Your task is to restate every entry below word for word and omit the images.

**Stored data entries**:
▼

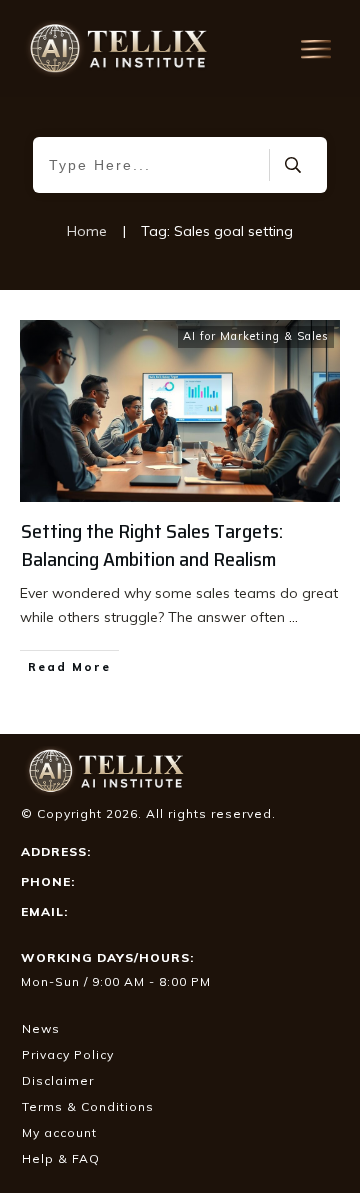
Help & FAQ (61, 1158)
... (293, 617)
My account (59, 1132)
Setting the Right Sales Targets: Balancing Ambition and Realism (152, 545)
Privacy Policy (68, 1054)
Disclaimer (58, 1080)
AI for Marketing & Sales (256, 336)
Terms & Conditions (88, 1106)
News (41, 1028)
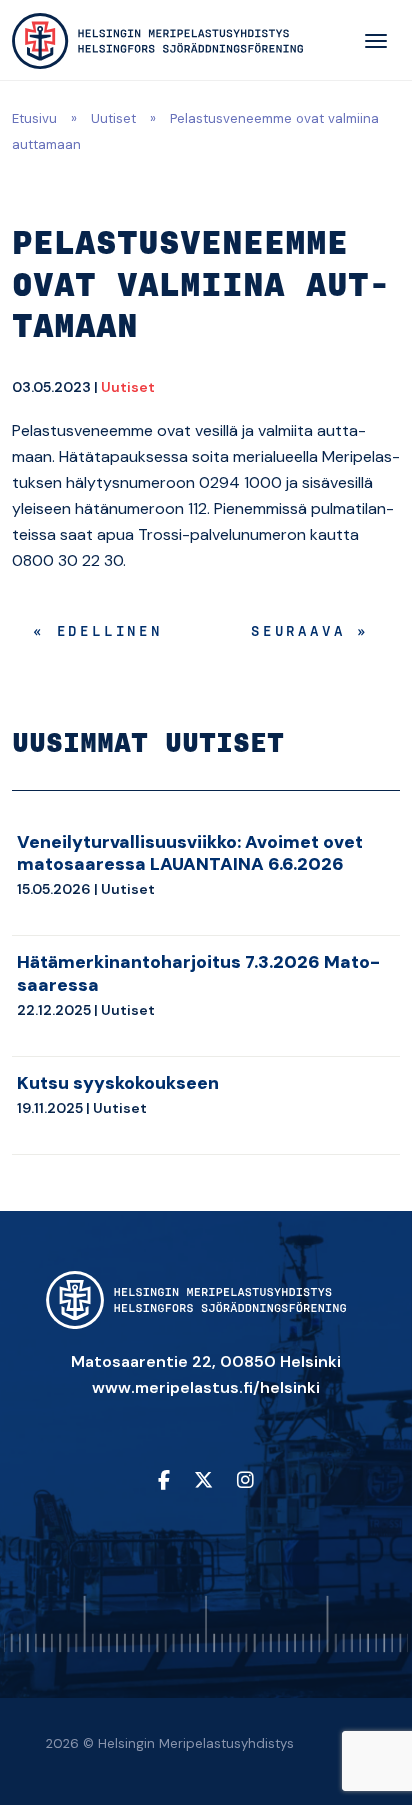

▲

**Written solution**:
Help & FAQ (61, 1158)
... (293, 617)
My account (59, 1132)
Setting the Right Sales Targets: Balancing Ambition and Realism (152, 545)
Privacy Policy (68, 1054)
Disclaimer (58, 1080)
AI for Marketing & Sales (256, 336)
Terms & Conditions (88, 1106)
News (41, 1028)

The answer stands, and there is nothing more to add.